- _Records provided_
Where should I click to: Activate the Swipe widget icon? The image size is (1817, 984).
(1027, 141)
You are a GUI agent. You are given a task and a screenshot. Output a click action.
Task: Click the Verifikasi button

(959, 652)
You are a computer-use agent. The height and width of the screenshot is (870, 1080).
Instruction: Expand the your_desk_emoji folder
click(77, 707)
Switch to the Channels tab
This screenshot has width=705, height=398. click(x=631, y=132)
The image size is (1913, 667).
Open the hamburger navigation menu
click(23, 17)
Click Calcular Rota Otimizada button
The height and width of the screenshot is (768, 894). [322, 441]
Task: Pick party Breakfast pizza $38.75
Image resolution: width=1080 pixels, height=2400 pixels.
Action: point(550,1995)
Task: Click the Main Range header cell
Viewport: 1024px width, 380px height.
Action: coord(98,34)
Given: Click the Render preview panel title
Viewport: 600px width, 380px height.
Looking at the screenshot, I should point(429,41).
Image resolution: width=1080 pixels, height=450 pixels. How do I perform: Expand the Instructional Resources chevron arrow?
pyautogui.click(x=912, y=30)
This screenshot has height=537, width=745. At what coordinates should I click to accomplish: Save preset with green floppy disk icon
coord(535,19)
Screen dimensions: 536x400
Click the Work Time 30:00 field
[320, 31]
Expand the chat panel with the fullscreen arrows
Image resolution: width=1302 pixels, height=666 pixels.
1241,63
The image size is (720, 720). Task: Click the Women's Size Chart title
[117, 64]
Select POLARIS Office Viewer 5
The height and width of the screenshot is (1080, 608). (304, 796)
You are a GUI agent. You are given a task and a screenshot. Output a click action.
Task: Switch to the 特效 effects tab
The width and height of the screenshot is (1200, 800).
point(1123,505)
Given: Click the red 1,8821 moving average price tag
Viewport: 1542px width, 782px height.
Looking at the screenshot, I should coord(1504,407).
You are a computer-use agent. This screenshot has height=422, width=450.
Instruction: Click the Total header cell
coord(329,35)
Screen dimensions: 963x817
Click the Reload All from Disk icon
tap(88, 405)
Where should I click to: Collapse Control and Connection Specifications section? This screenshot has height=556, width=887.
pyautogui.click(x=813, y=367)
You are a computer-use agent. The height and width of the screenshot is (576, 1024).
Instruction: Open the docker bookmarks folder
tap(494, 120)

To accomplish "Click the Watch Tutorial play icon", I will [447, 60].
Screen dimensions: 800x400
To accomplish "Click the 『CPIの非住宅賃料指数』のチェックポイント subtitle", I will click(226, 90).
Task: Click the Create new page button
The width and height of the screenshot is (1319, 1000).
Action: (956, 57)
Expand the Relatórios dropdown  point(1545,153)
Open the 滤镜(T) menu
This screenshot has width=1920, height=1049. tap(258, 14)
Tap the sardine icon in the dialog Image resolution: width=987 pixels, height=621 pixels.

- _Your assignment_
Your job here is to copy the entries above exactly.

- _Your response_
Where should I click to: Activate the Swipe widget icon? The image size is (1817, 984).
(1027, 141)
You are a GUI agent. You are given a task and a screenshot. Output a click action.
Task: Click the Verifikasi button

(959, 652)
You are a computer-use agent. The height and width of the screenshot is (870, 1080).
Instruction: Expand the your_desk_emoji folder
click(77, 707)
Switch to the Channels tab
This screenshot has width=705, height=398. click(x=631, y=132)
The image size is (1913, 667).
Open the hamburger navigation menu
click(23, 17)
Click Calcular Rota Otimizada button
The height and width of the screenshot is (768, 894). [322, 441]
Task: Pick party Breakfast pizza $38.75
Image resolution: width=1080 pixels, height=2400 pixels.
Action: point(550,1995)
Task: Click the Main Range header cell
Viewport: 1024px width, 380px height.
Action: coord(98,34)
Given: Click the Render preview panel title
Viewport: 600px width, 380px height.
Looking at the screenshot, I should point(429,41).
Image resolution: width=1080 pixels, height=450 pixels. How do I perform: Expand the Instructional Resources chevron arrow?
pyautogui.click(x=912, y=30)
This screenshot has height=537, width=745. At what coordinates should I click to accomplish: Save preset with green floppy disk icon
coord(535,19)
Screen dimensions: 536x400
Click the Work Time 30:00 field
[320, 31]
Expand the chat panel with the fullscreen arrows
Image resolution: width=1302 pixels, height=666 pixels.
1241,63
The image size is (720, 720). Task: Click the Women's Size Chart title
[117, 64]
Select POLARIS Office Viewer 5
The height and width of the screenshot is (1080, 608). (304, 796)
You are a GUI agent. You are given a task and a screenshot. Output a click action.
Task: Switch to the 特效 effects tab
The width and height of the screenshot is (1200, 800).
point(1123,505)
Given: Click the red 1,8821 moving average price tag
Viewport: 1542px width, 782px height.
Looking at the screenshot, I should coord(1504,407).
You are a computer-use agent. This screenshot has height=422, width=450.
Instruction: Click the Total header cell
coord(329,35)
Screen dimensions: 963x817
Click the Reload All from Disk icon
tap(88, 405)
Where should I click to: Collapse Control and Connection Specifications section? This screenshot has height=556, width=887.
pyautogui.click(x=813, y=367)
You are a computer-use agent. The height and width of the screenshot is (576, 1024).
Instruction: Open the docker bookmarks folder
tap(494, 120)

To accomplish "Click the Watch Tutorial play icon", I will [447, 60].
Screen dimensions: 800x400
To accomplish "Click the 『CPIの非住宅賃料指数』のチェックポイント subtitle", I will click(226, 90).
Task: Click the Create new page button
The width and height of the screenshot is (1319, 1000).
Action: (956, 57)
Expand the Relatórios dropdown  point(1545,153)
Open the 滤镜(T) menu
This screenshot has width=1920, height=1049. tap(258, 14)
Tap the sardine icon in the dialog Image resolution: width=987 pixels, height=621 pixels.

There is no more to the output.